Is the BBC uniquely wicked and/or mismanaged? No. But it’s huge and visible. I have a theory that it’s a British institution which, like others, is a victim of its imperial past. It was nurtured in a post-Reith period, when being of the BBC was like carrying a British passport (“His/Her Britannic Majesty requests and requires…”). It not only believes in, it was a child of, its own propaganda. The derring-do of its great foreign correspondents was founded on the unquestioned might of empire. 

That leads, inevitably in a post-imperial age, to hubris. It’s like Babylon, the metaphor rather than the great Mesopotamian city. Once indestructible under emperors such as Nebuchadnezzar, sacker of Jerusalem, it was destroyed by its own vulnerabilities. The scriptural allegory from Genesis is that Babylon raised the great tower of Babel to reach the sky and oversee a world that spoke its one, true language. In his wrath at their pride, God scattered its people, now unable to understand each other, for they’d come to form their own languages. 

See how that works? The BBC has come to believe in itself, rather than its mission. And consequently, it has lost the ability to communicate, both internally and externally.  
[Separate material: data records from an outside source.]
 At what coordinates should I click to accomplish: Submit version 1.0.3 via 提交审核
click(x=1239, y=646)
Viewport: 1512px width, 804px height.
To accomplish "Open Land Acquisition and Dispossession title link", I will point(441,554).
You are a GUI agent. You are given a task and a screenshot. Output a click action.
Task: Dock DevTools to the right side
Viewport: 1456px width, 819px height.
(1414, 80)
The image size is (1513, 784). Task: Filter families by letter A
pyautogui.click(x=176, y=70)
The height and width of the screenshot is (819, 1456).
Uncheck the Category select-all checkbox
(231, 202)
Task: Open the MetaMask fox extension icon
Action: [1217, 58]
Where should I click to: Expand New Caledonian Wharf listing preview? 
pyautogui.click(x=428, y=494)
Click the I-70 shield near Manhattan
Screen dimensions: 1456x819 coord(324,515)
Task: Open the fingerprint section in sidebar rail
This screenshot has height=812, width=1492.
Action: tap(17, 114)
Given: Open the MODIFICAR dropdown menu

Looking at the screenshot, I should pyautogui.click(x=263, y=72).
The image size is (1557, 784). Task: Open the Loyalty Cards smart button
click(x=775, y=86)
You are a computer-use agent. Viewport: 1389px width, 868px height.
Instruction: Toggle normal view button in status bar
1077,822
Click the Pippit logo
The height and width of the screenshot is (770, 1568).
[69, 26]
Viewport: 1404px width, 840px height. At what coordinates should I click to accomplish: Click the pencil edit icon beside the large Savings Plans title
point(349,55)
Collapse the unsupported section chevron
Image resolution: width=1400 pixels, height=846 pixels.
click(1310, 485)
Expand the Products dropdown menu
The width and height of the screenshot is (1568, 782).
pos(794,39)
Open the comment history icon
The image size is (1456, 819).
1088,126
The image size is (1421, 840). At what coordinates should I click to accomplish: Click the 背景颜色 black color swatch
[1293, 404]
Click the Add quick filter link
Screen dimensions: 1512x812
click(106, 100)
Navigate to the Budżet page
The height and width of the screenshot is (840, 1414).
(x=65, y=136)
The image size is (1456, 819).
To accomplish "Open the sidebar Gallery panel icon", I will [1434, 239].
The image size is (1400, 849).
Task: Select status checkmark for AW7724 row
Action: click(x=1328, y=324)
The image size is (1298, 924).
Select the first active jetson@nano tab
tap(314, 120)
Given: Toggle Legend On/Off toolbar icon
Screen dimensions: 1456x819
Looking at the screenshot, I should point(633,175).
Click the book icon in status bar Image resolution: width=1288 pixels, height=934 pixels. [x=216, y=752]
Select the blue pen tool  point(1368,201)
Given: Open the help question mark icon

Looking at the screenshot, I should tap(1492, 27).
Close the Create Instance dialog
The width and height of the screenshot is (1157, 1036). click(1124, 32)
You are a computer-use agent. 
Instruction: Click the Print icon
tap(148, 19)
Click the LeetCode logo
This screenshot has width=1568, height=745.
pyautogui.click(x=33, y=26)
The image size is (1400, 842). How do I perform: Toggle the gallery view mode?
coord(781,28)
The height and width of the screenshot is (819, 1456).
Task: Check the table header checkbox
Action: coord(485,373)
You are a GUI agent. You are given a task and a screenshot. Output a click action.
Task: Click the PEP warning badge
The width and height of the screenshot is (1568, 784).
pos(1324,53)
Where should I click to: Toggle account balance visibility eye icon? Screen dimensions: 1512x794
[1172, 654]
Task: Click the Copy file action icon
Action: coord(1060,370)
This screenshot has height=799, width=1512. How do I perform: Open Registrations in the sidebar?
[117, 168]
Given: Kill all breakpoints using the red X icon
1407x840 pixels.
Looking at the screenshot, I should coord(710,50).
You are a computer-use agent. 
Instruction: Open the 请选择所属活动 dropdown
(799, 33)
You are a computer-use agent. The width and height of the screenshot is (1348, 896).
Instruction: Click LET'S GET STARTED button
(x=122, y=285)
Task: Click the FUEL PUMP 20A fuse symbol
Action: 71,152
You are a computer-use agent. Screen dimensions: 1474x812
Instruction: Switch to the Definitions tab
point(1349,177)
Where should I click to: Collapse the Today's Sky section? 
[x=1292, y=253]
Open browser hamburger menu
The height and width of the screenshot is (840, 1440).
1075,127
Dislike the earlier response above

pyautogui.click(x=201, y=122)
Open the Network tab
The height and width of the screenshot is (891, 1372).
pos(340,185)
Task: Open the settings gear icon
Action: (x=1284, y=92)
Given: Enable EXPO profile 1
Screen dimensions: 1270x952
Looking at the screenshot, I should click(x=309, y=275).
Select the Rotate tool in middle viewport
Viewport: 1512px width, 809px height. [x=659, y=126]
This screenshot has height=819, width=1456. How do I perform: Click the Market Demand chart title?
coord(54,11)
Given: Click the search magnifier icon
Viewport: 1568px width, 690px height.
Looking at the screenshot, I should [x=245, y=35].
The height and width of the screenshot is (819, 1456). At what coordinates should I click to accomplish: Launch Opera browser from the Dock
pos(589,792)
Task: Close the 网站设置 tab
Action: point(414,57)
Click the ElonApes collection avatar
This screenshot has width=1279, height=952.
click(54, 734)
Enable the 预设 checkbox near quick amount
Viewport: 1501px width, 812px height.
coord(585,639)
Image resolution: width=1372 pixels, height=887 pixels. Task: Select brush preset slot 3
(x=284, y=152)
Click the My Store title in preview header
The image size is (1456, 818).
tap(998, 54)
It’s not alone. The Church of England has the same post-imperial problem. So does any elected government after about a decade. It’s the jobs of Archbishop of Canterbury and Prime Minister, as well as Director-General of the BBC, that can only end in tears. 

They should get together, these people. Work out accountable corporate structures that can work in the 21st century. Create top leadership jobs that are possible to do, rather than appoint emperors who turn out to have no wardrobes. 

The point surely is not that they are humiliated, but that they have to be humbled. They need to demolish their towers, stop babbling at each other and learn to speak a common language again.